The training budget is based on sample cost of developing the solution along with implementation across the target audience; essentially the same cost for each person. Here’s a hypothetical calculation to figure out the training cost for this course.

Assume that the organization has 1,000 participants who’ll be taking the online training. Let’s say the cost of training is $25 per person ($1 per minute per person and the duration of training is 25 minutes).

$25/person x 1,000 Participants = $25,000 Cost

Total training time = 25,000 minutes (417 hours)

The hypothetical calculation for Scenario 1 shows a training budget of $25,000 and a total training time of 417 hours.

While it may be possible to draw some conclusions from the overall completion rate of the course to show some ROI, this is not a very effective approach to demonstrate value.

Scenario 2

Now, let’s look at the second scenario where learners are allowed to choose what they need to learn. This is done by making effective use of learning analytics. While new hires might need to go through the complete training on the 10-step procedure, experienced employees might be able to apply existing knowledge and not need all units. In such cases, you can have learners take a pre-test to determine their existing knowledge and then be given the option to proceed to the practice exercise. If they complete one successfully, they get the option to take the next practice exercise or test out and complete the course.

By offering learners the flexibility to choose the topics and instructional elements that they’d like to complete, the time taken to complete the training differs for each learner. Using a common bell curve, let’s say 10% of the participants needed all 25 minutes, 80% needed 15 minutes and 10% needed only 10 minutes.

Bell Curve Displaying Time Taken for Training Completion

Now that the time taken to complete the training differs for each participant, the cost per participant also changes. When a learner takes less time to complete the training, productivity increases as time to proficiency is accelerated – per individual and across the organization as a whole. It also results in a saving on the training budget. Let’s see how there’s a saving in training budget as compared to Scenario 1.

Number of ParticipantsTime Taken to  

Complete Training

Cost
10% (100 people)25 min$2500
80% (800 people)15 min$12,000
10% (100 people)10 min$1000

In scenario 2, the total cost of training is $15,500.

Total training time = 15,500 minutes (238 hours) 

Inference from Scenarios 1 and 2

Scenario 1 resulted in a training expenditure of $25,000 and a total training time of 417 hours whereas Scenario 2 resulted in a training expenditure of $15,500 and a total training time of 238 hours.

By effectively using learning analytics, there’s been a saving of $9,500 and the total training time has been cut down by almost half – a whopping saving of 179 hours. Scenario 2 that makes use of learning analytics is definitely more efficient and effective than Scenario 1. Scenario 2 is a good example of optimizing training budgets and maximizing ROI.

How Does a Deeper Level of Learning Analytics Help?

When learning analytics are limited to completions and passing scores, you don’t get much insight into what is happening with your solutions and learners. On the other hand, when you design for (unbundled) and implement learning analytics at a deeper level you get answers to crucial questions such as:

  • Which elements were used?
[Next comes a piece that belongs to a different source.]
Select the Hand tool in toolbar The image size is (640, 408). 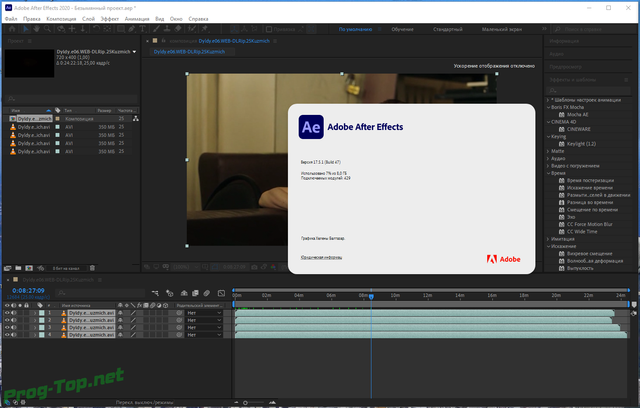click(x=37, y=29)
By whom?
  • How many attempts? How much time?
  • What elements were used when the final assessment was successfully completed/not completed?
  • How many learners liked or recommended the course?
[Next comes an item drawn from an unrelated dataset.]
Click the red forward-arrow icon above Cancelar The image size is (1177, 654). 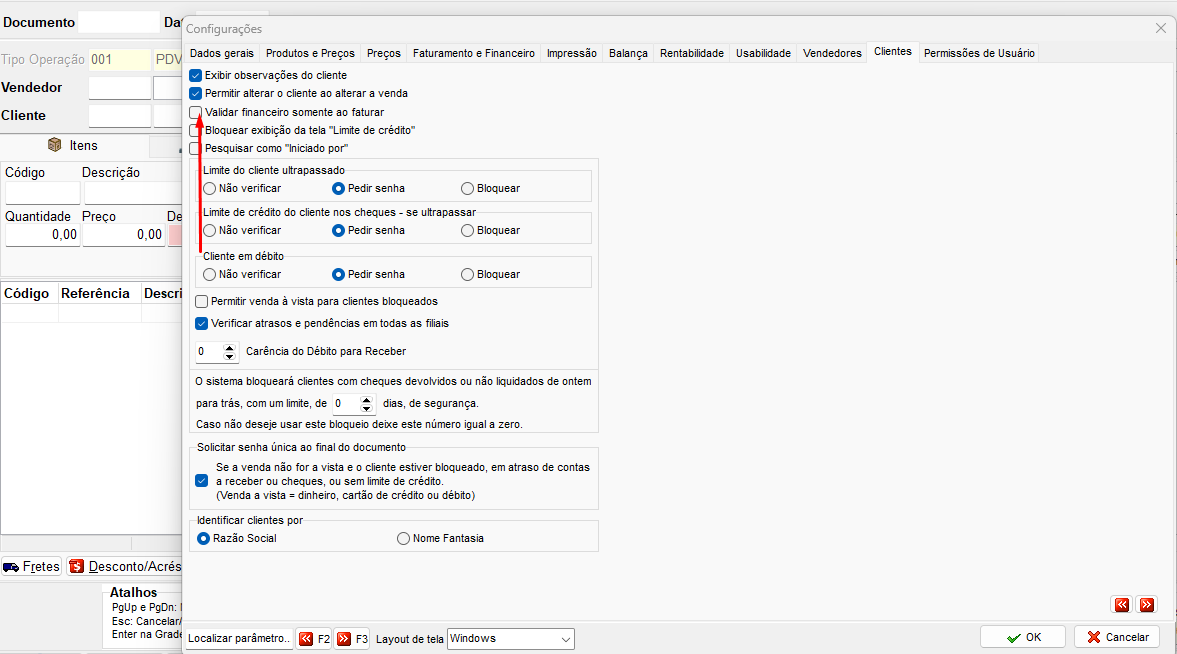click(1146, 604)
Based on your analysis, you’ll have data to take informed decisions associated with improving your training solutions, not to mention the instant improvement in ROI.

Conclusion

Deeper learning analytics can provide better insights and adaptive guidance to drive efficiency and effectiveness. This in turn helps you optimize your training budget and achieve maximum ROI.

Perhaps it’s time you took a look at the metrics that are measured in your current training programs and then consider making use of deeper analytics to get the maximum from minimum investment.